God damn! How the fuck did I end up like this?
Another blood test reveals my bilurubin has touched 33.
I give up.
The doctor discusses blood dialysis with my sister.
Even lever transplant, just in case.
Which is a difficult proposition as any transplant of the lever has to be done within 10 hrs. of the donor dying.
So basically someone has to die for me to get a liver.
No wonder there’s a long waiting list for receiver and most patients die just waiting.
At this point I’m scared and can’t sleep well at nights.
My bed is placed beside the window on the topmost floor of the hospital, the 10th floor.

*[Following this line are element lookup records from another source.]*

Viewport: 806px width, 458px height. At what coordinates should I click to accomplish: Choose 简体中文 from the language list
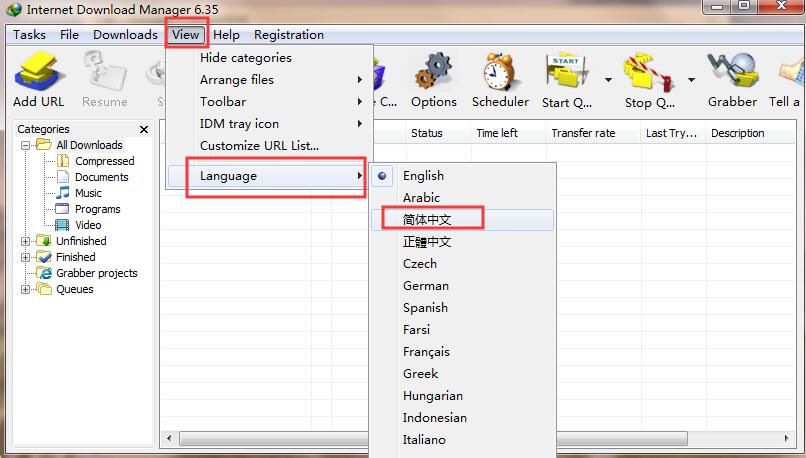427,220
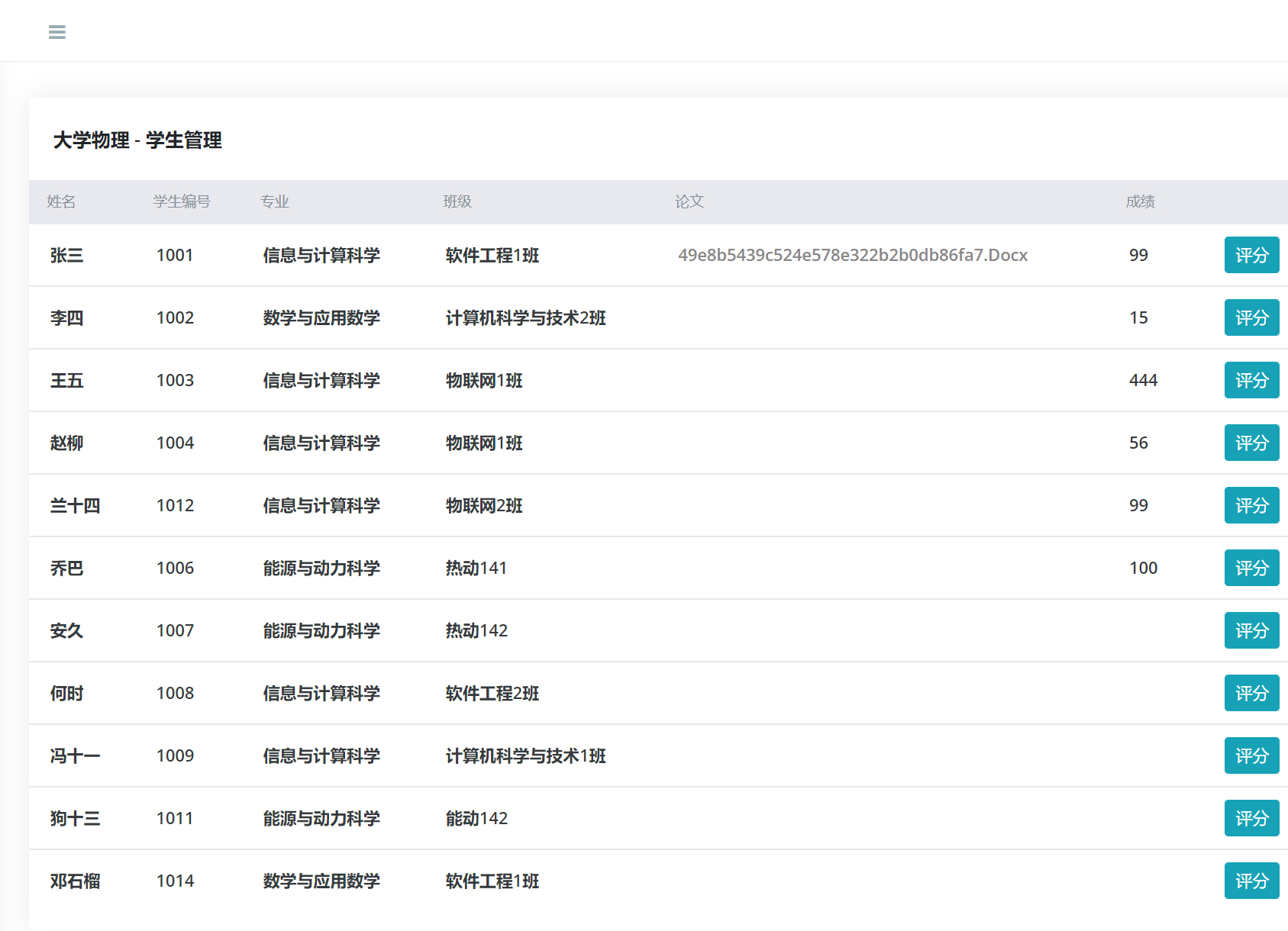Click the 学生编号 column header
This screenshot has height=931, width=1288.
point(183,202)
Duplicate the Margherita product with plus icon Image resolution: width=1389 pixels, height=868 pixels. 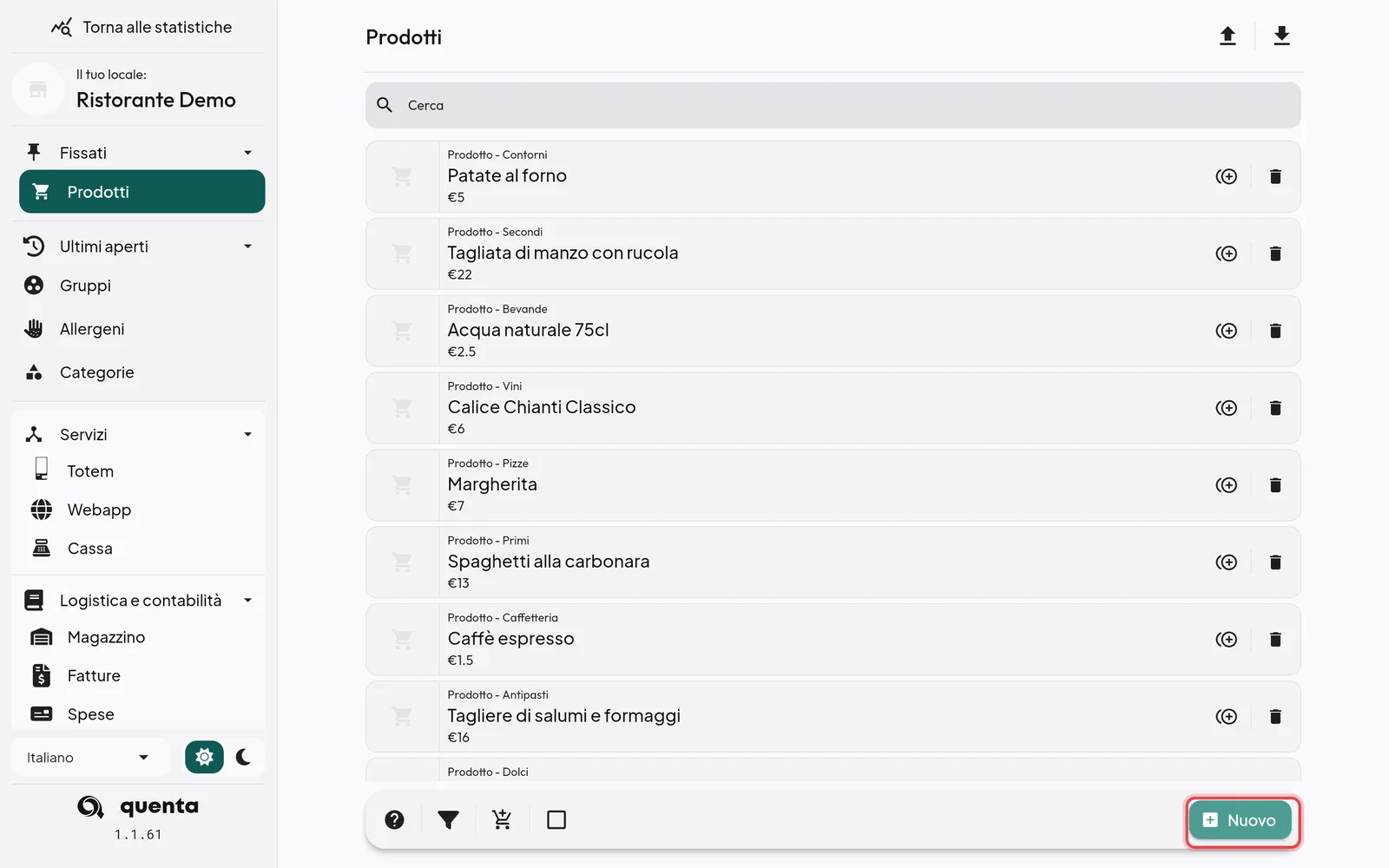click(x=1227, y=485)

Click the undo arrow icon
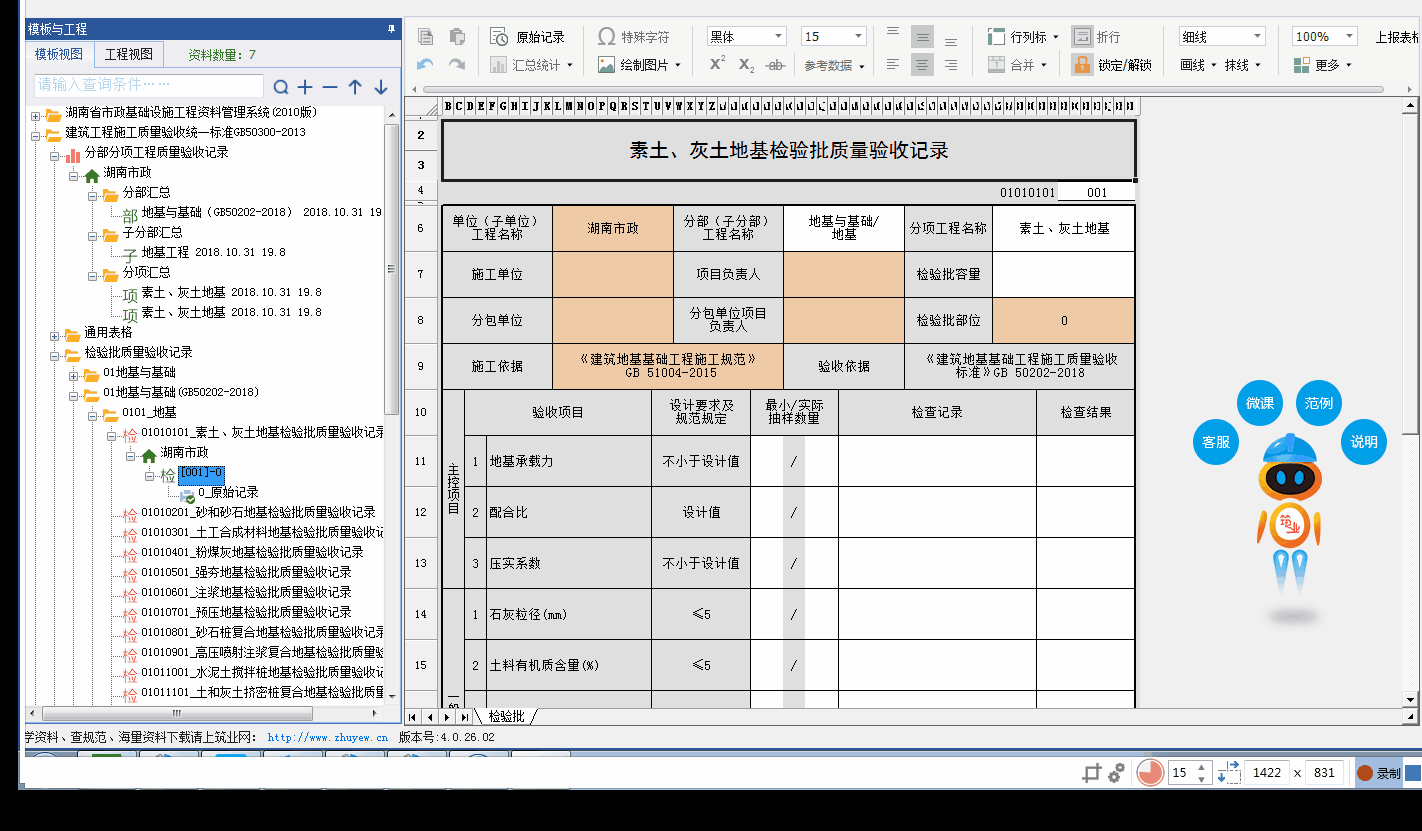point(426,65)
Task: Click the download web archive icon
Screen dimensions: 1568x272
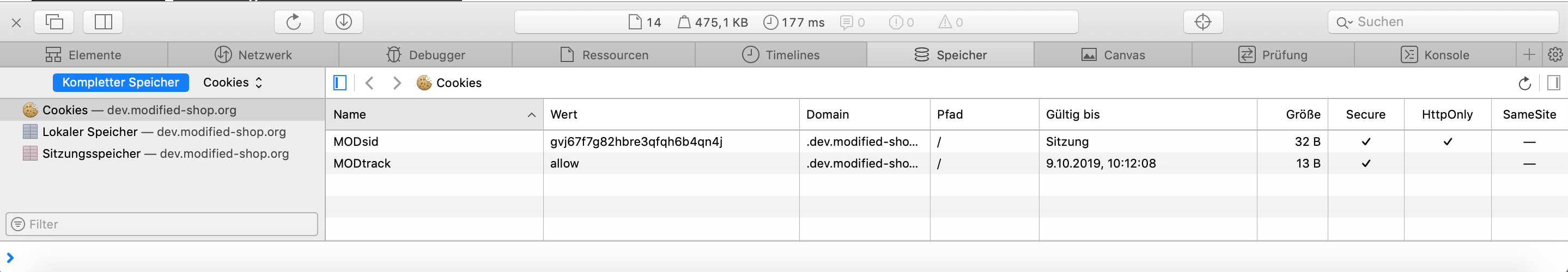Action: coord(343,22)
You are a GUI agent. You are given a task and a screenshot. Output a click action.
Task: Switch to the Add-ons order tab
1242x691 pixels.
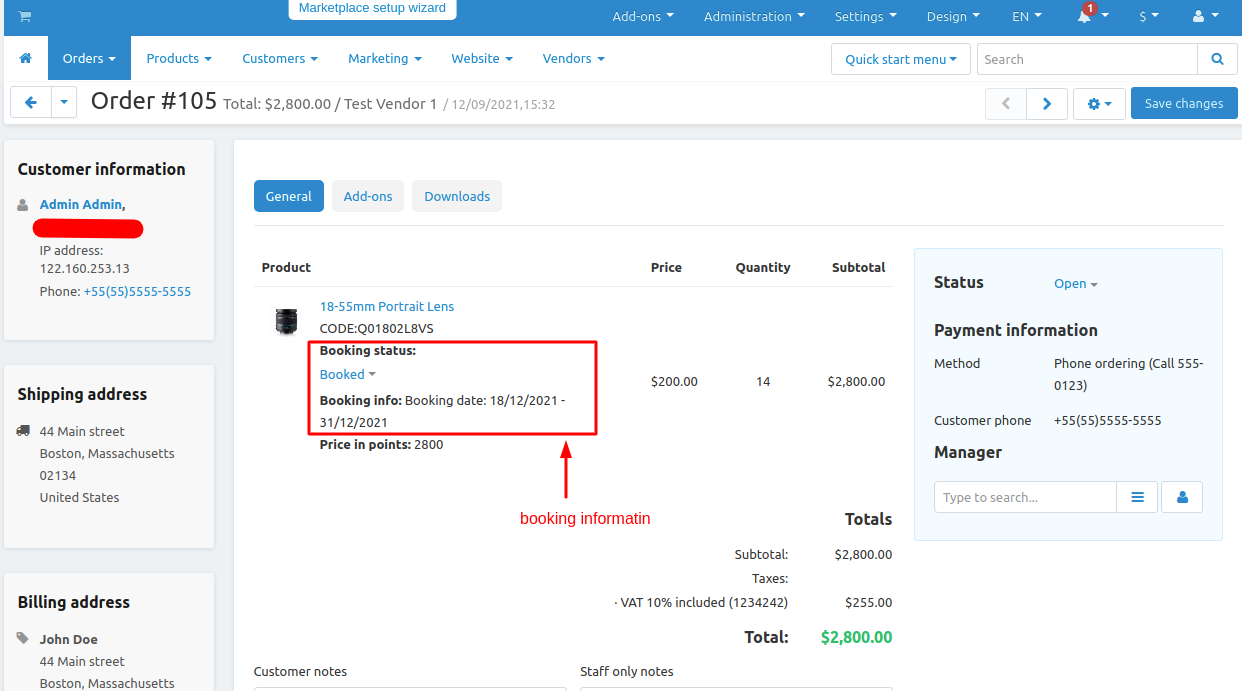point(368,196)
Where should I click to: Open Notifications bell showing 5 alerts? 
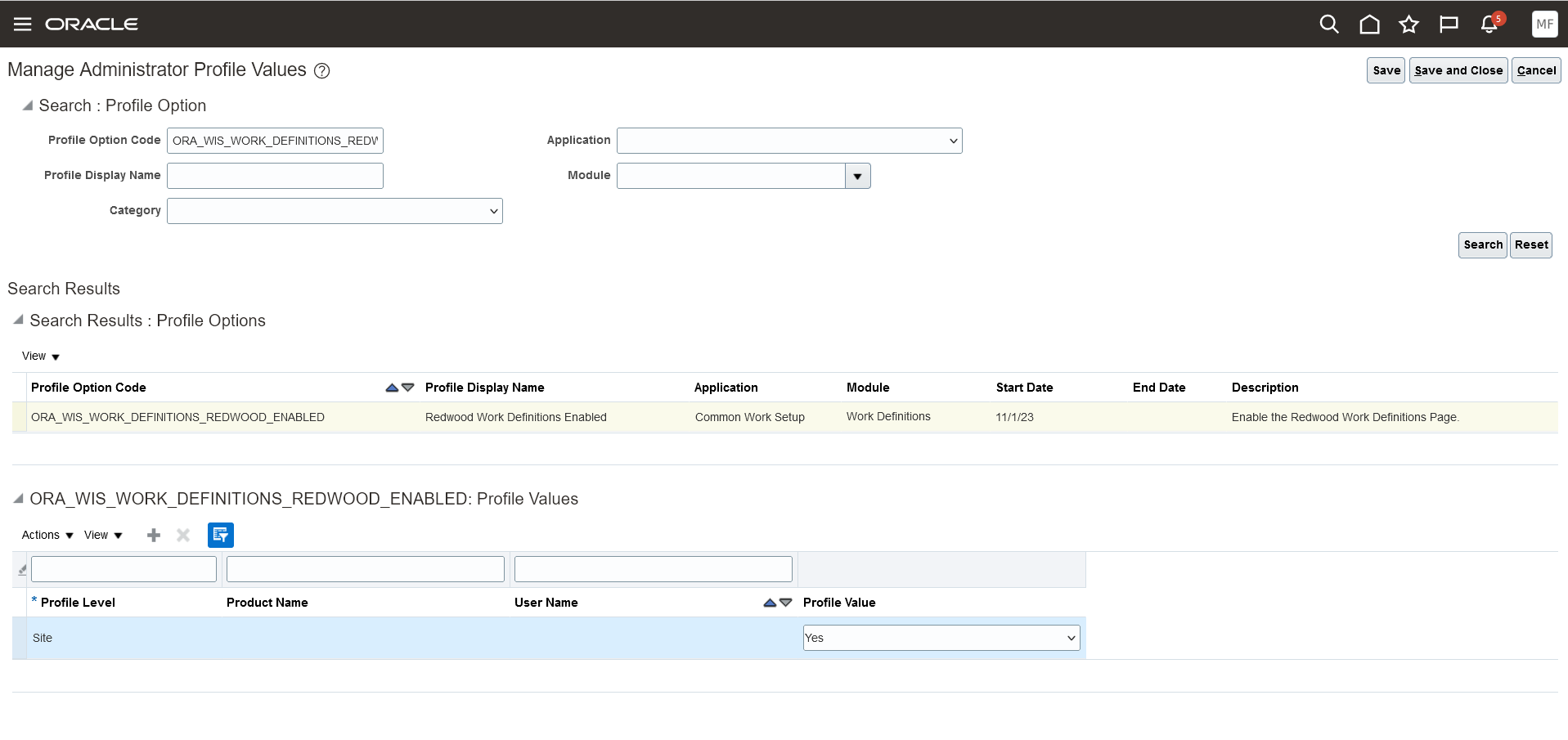(1487, 25)
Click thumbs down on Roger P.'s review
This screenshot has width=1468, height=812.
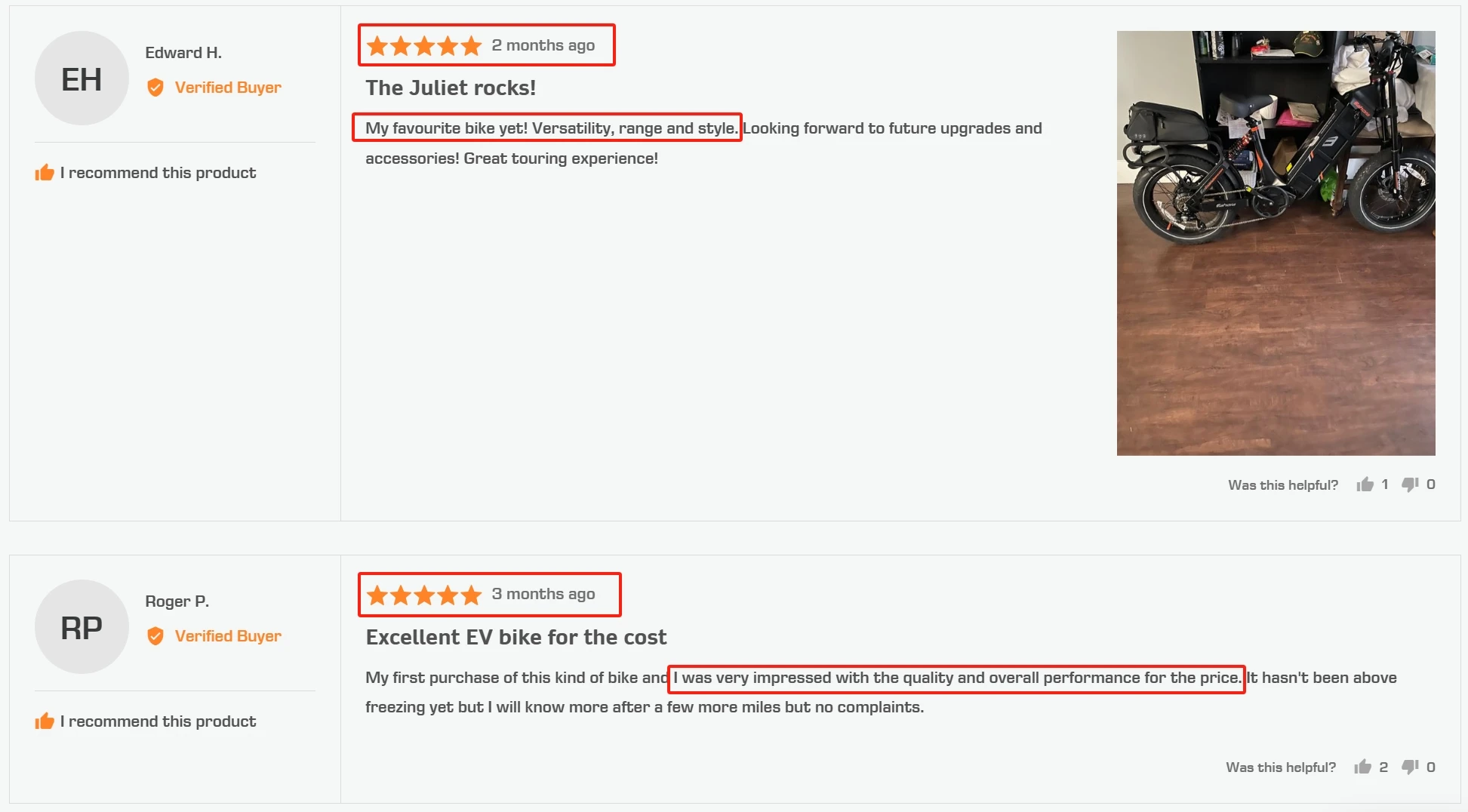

Through the window I see the street and the shops and the large crowd going on their daily business.
I feel a desperate urge to walk again.
Just walk.
I think of my family….
I should have spent more time with them
I should have gone on trips with them
I should have played more with my niece and nephew
Two months in a hospital bed with constant medication and my body mass and muscles have shrunk and I’m beginning to go into depression.
I freaking do not want to go into depression. Not now.
I get suicidal tendencies when I’m depressed.
I feel more depressed as I see people celebrating Christmas and the New Year through the window.
I get calls from friends and relatives.
It makes it even worst.
My birthday on February passes in bed just watching TV.
I go to sleep late and wake up everyday before 4 am.
I hear my family member sleeping soundly beside me in the visitors bed.
I feel alone and angry and depressed and majorly fucked up and I cry.
Sleep eludes me.
At around five in the morning when my minds somewhere else reflecting on a lot of things, the mosque across the street starts their morning prayers.
The reading of the Namaz at such an early hour when most of the city is asleep is somehow very soothing, comforting.
I begin to look forward to it every morning.
I am put on steroids. It constantly makes me hungry.
I’m able to even finish off a large bowl of stale porridge three times a day due to the hunger.
Any other day and I wouldn’t even look at it.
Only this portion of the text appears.